What you eat can affect your sleep. So, our nutritional diet and the food we eat always influence our sleep. Luckily, some foods contribute to restful sleep. We call them sleeper’s foods. Sleepers are tryptophan-high containing foods, because substance tryptophan is the amino acid that the body uses to make serotonin, the neurotransmitter that slows down nerve traffic so your brain isn’t so busy. They relax tense muscles, quiet buzzing minds, and/or get calming, sleep-inducing hormones – serotonin and melatonin – flowing.
The next 10 foods can make getting a good night’s sleep a dream come true:
1. Turkey
Turkey contains tryptophan. However, bear in mind that tryptophan is most effective when the
stomach is basically empty, not full, and when there are some carbs in the stomach, not lots of proteins. To get the most from the tryptophan in turkey, eat a slice of white turkey meat on a slice of whole-wheat bread in the middle of the evening.
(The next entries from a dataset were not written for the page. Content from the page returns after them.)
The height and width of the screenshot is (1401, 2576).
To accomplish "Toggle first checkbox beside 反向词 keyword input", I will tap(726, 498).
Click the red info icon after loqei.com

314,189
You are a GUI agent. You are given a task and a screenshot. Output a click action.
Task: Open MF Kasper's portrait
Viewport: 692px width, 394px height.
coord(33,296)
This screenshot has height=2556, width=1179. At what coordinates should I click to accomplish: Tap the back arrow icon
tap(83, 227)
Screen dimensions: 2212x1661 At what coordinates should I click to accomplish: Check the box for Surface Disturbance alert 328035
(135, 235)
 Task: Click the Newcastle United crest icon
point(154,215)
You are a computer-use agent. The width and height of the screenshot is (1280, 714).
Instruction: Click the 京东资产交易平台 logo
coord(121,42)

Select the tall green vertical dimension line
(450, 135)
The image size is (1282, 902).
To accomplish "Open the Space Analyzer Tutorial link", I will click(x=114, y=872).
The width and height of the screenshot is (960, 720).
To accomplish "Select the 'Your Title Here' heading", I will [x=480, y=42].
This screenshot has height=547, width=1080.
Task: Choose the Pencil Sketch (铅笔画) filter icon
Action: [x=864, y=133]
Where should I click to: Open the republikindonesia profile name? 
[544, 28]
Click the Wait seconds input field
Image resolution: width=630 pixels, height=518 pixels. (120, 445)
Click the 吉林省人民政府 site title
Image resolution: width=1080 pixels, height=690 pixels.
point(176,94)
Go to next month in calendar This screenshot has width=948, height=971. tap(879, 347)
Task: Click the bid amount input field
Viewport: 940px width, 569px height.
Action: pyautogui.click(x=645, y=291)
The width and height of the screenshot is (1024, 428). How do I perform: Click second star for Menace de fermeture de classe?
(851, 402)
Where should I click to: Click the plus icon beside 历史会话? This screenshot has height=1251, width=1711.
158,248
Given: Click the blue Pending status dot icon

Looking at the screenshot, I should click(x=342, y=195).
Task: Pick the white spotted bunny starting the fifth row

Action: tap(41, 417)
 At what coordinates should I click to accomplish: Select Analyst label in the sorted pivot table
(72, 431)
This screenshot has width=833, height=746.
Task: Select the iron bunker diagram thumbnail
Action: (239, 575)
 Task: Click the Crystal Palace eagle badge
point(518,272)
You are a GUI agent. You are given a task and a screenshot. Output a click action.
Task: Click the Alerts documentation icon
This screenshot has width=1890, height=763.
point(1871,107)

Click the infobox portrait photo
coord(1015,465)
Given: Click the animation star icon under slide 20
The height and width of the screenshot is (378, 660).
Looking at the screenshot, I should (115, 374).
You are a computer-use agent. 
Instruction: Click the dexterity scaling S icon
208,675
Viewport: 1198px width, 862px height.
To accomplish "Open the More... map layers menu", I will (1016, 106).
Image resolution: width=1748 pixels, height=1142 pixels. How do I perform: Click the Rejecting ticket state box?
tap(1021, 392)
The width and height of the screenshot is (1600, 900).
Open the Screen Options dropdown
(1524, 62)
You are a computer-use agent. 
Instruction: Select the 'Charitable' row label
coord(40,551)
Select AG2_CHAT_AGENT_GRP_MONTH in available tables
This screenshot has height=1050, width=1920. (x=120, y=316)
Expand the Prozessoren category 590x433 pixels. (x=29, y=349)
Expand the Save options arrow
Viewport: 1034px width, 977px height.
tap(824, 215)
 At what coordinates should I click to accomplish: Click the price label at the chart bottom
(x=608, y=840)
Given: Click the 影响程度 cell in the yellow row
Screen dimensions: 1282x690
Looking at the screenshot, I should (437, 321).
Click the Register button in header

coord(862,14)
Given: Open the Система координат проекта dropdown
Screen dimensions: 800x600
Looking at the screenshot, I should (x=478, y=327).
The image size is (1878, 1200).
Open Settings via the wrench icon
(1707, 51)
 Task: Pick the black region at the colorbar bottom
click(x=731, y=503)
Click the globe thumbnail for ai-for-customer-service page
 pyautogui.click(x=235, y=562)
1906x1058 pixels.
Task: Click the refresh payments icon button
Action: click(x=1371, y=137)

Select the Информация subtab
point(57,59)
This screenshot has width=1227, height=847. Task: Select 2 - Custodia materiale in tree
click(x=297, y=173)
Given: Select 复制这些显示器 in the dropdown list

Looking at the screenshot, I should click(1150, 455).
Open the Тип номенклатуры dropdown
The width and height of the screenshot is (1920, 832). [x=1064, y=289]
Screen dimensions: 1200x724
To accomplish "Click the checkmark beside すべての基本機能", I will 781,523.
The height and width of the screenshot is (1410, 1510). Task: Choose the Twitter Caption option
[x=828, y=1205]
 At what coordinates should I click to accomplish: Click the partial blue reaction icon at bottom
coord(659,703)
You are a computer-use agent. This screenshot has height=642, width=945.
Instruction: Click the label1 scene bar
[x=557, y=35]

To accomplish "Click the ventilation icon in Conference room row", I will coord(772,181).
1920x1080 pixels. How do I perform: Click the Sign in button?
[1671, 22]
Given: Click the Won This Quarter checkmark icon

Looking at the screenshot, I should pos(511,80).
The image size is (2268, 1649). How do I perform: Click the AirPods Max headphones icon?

2. Warm milk. It is not a myth. Milk has some tryptophan – an amino acid that has a sedative – like effect – and calcium, which helps the brain use tryptophan. In addition, there is the psychological throwback to infancy, when a warm bottle meant, “relax, everything’s fine.” Moreover, calcium contained by milk helps the brain use tryptophan.
3. Bananas. They are practically a sleeping pill in a peel. In addition to a bit of soothing melatonin and serotonin, bananas contain magnesium, a muscle relaxant. Also, bananas contain magnesium which has a relaxing effect on muscles.
4. Nonfat popcorn. Pop a bag half an hour before bedtime: The carbs will make your body to create serotonin, a neuro-chemical that makes you feel relaxed. Skipping the butter-fat will slow the process of boosting those feel-good chemicals, and, as mentioned above, will also slow digestion in general.
5. Whole-wheat bread. A piece of toast with your tea and honey will release insulin, which
helps tryptophan get to your brain, where it’s converted to serotonin and quietly murmurs “time to sleep.”
6. Red bell peppers - Researchers at the University of Alabama fed rats 200 milligrams of vitamin C twice a day and found that it nearly stopped the secretion of cortisol, a hormone released in your body when you’re stressed. Calorie with calorie, red bell peppers give you extra vitamin C than any other fruit or vegetable.
7. Chamomile tea. Chamomile tea is generally known not only for its relaxing effect, but for its sedating effect as well,. Chamomile tea’s mild sedating effect has helped many restless people fall asleep – it is the perfect natural antidote for restless minds/bodies.
8. Oatmeal. Oats are good for a good night’s sleep because they stimulate the production of melatonin – and a small bowl of warm cereal with a splash of maple syrup is cozy – and if you have the munchies, it is filling too.
9. Potatoes. Eating a little baked potato or a small serving of mashed or roasted potatoes will clear away acids that can interfere with tryptophan amino acid.
10. Honey. Drizzle a little in your warm milk or herb tea. Lots of sugar is stimulating, but a little glucose tells your brain to turn off orexin, a recently discovered neurotransmitter that’s linked to alertness. However, recent studies have discovered that glucose (like the one contained by honey) can stimulate the brain to reduce the quantity of orexin. Orexin is a recently discovered neurotransmitter that is connected to alertness.